I am sure there are many ways to skin this cat, but I would insert a column
at column D making Column E your phone number column

in D1 : =IF(G1="N","",E1)
in G1 : =MID(F1,5,1)
in E1 : your typed phone number

D1 will go blank if G1=N, otherwise it will display the phone number as
typed in E1.

You can then hide column D if required.
And access it through your other formulas,
instead of actually trying to change the typed phone numbers.

Regards
Scott
 
R

Ray K

Scott said:
I am sure there are many ways to skin this cat, but I would insert a column
at column D making Column E your phone number column

in D1 : =IF(G1="N","",E1)
in G1 : =MID(F1,5,1)
in E1 : your typed phone number

D1 will go blank if G1=N, otherwise it will display the phone number as
typed in E1.

You can then hide column D if required.
And access it through your other formulas,
instead of actually trying to change the typed phone numbers.

Regards
Scott
Scott,

There was a bit of a problem with your formula.
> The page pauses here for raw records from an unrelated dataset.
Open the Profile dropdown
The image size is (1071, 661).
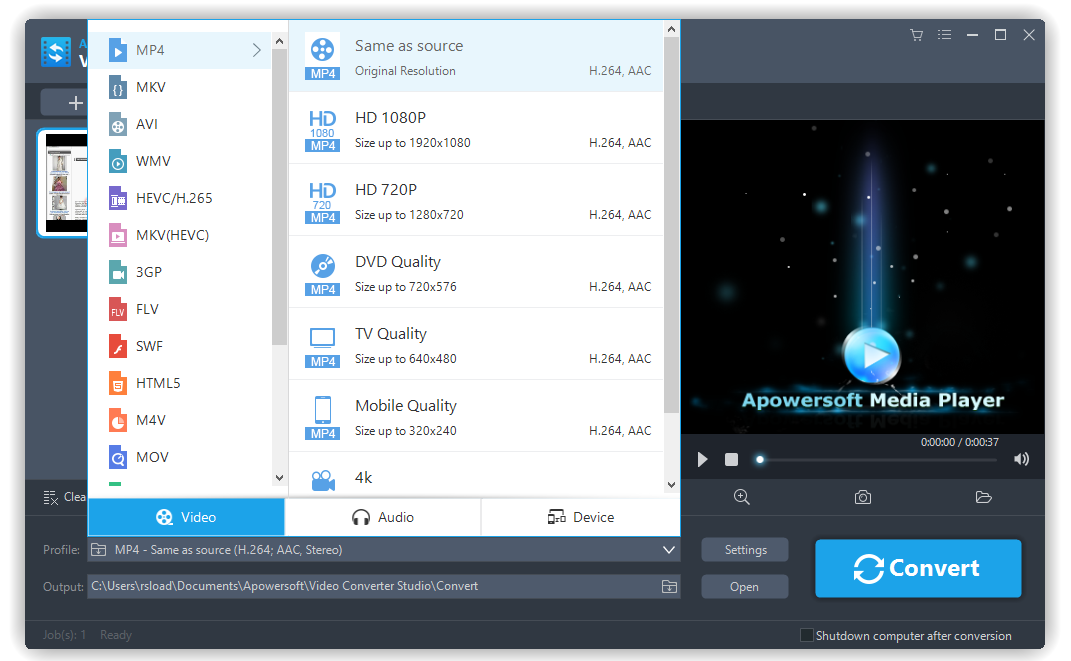tap(668, 549)
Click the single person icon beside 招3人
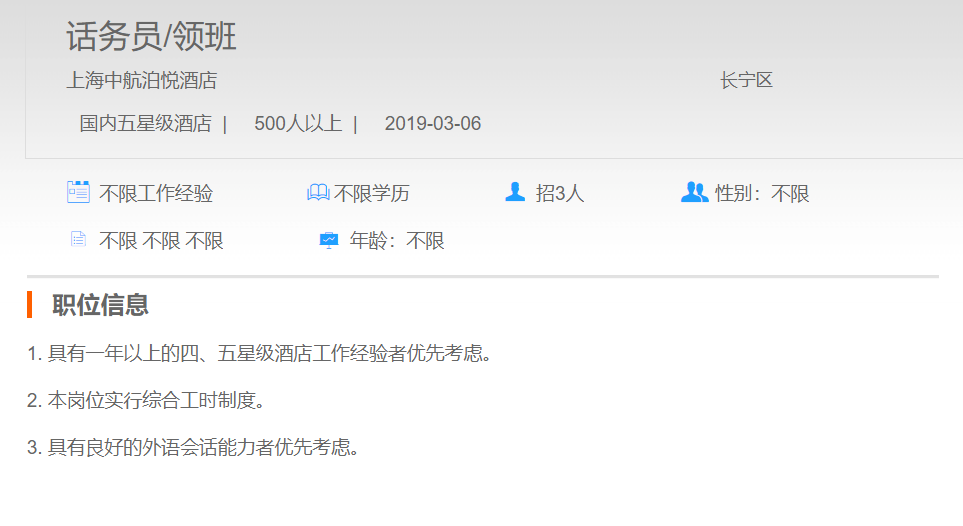The width and height of the screenshot is (963, 526). 515,192
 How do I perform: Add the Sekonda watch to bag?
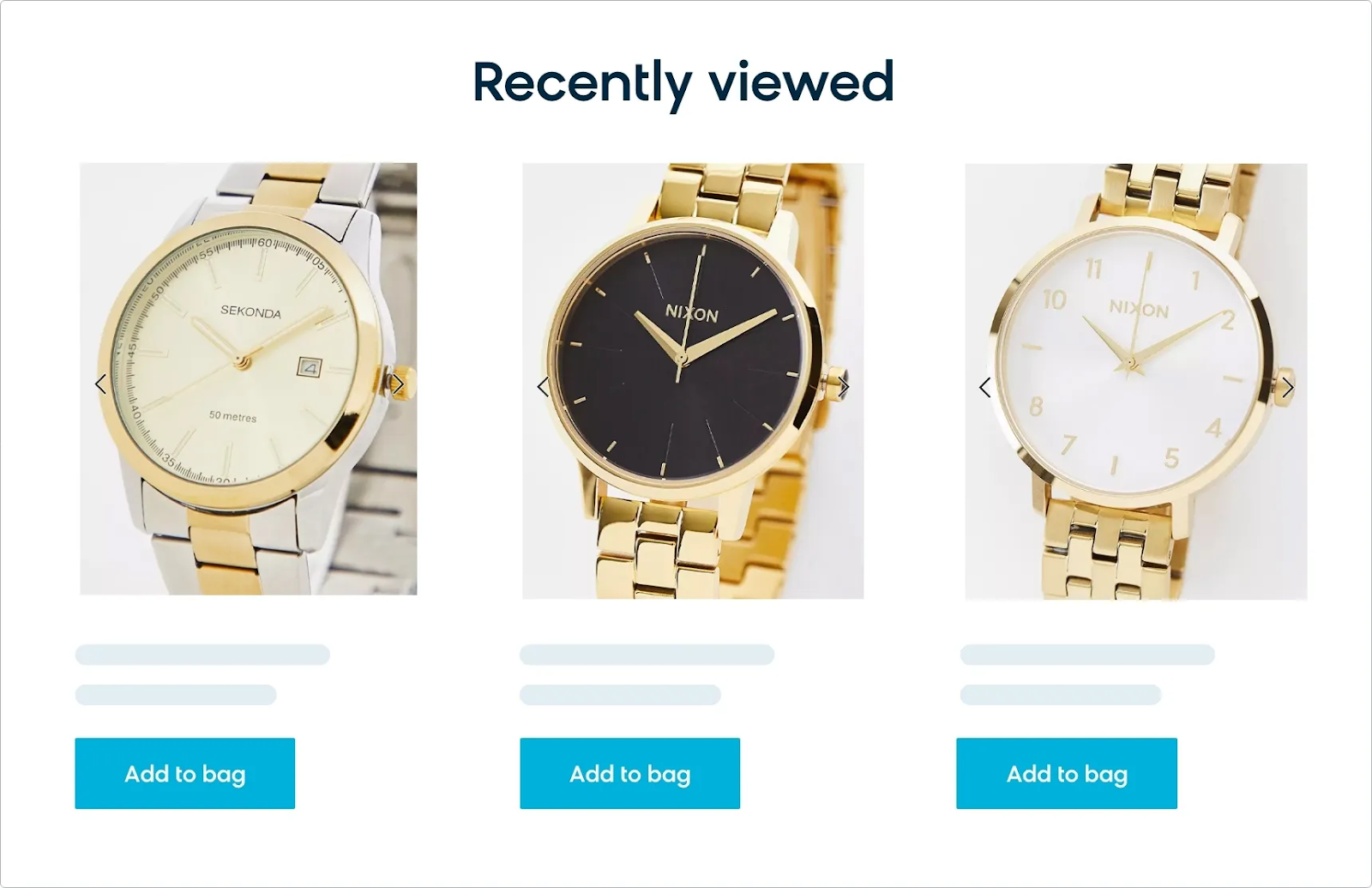[185, 773]
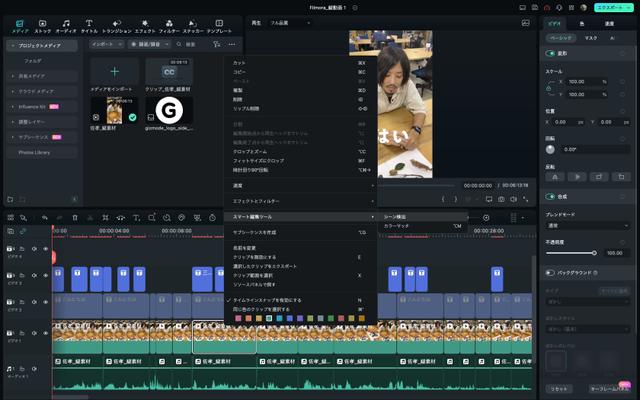The width and height of the screenshot is (640, 400).
Task: Click the メディアをインポート plus thumbnail
Action: click(114, 72)
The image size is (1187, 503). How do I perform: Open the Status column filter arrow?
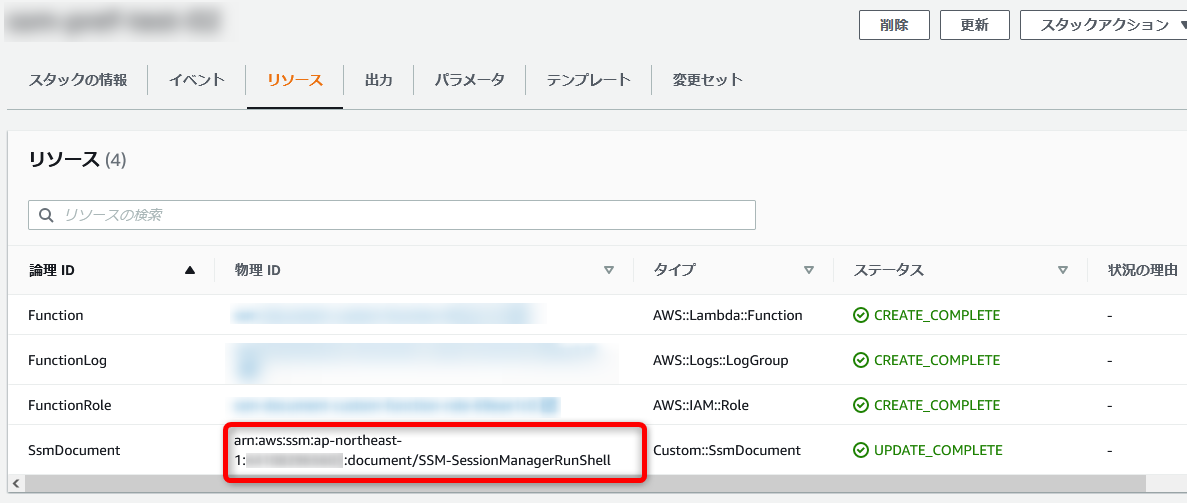1063,270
The MID function can't
reference F1 because it became G1 when I inserted the new column D; then
it became a circular reference.

I kept the new column D and changed D1 to =IF(MID(G1,5,1)="N","",E1).
Works perfectly. I should be able to handle the other cases okay with
your approach. I'm still puzzled why my original formula didn't work.

Thanks for guidance.

Ray
 
P

Pete_UK

A formula can only return a result - it cannot affect the formatting or
content of another cell. You could have tried conditional formatting to
turn the font colour the same as the background colour if the condition
is met, though this would have to apply to the cell which you want to
change and the contents are unchanged - merely hidden.

Hope this helps.

Pete
 
R

Ray K

Pete,

I'm not trying to format a cell or change a font color. I merely wanted
the cell to be blank or contains data, depending on the whether certain
letters in one of the cells are Y or N.

I used Scott's approach and got everything to work. The trick was to
split the Permissions into four columns, with each having a single Y or
N letter. The split is done with the Data/Text to column menu option.

Ray
 
P

Pete_UK

Ray, this is what you put in your original posting:
In column G, I'm trying to create a function based on column F that
will blank out data that's not to be published. For example, in row 1,
if column F is Y-Y-N-Y, I want the phone number in D1 to be blank.
Here's what I've entered in G1:

=IF("MID(F1,5,1)"="N",D1=" ")
and
=IF(MID(F1,5,1)="N",D1=" ")

and you also added later:
I'm still puzzled why my original formula didn't work.

What you *seem* to be trying to do here is to set D1 to blank if the
5th character of F1 is "N" and your formula was in G1 - my reply says
you can't change D1 from a formula in G1.

Anyway, I'm glad you got something to work for you.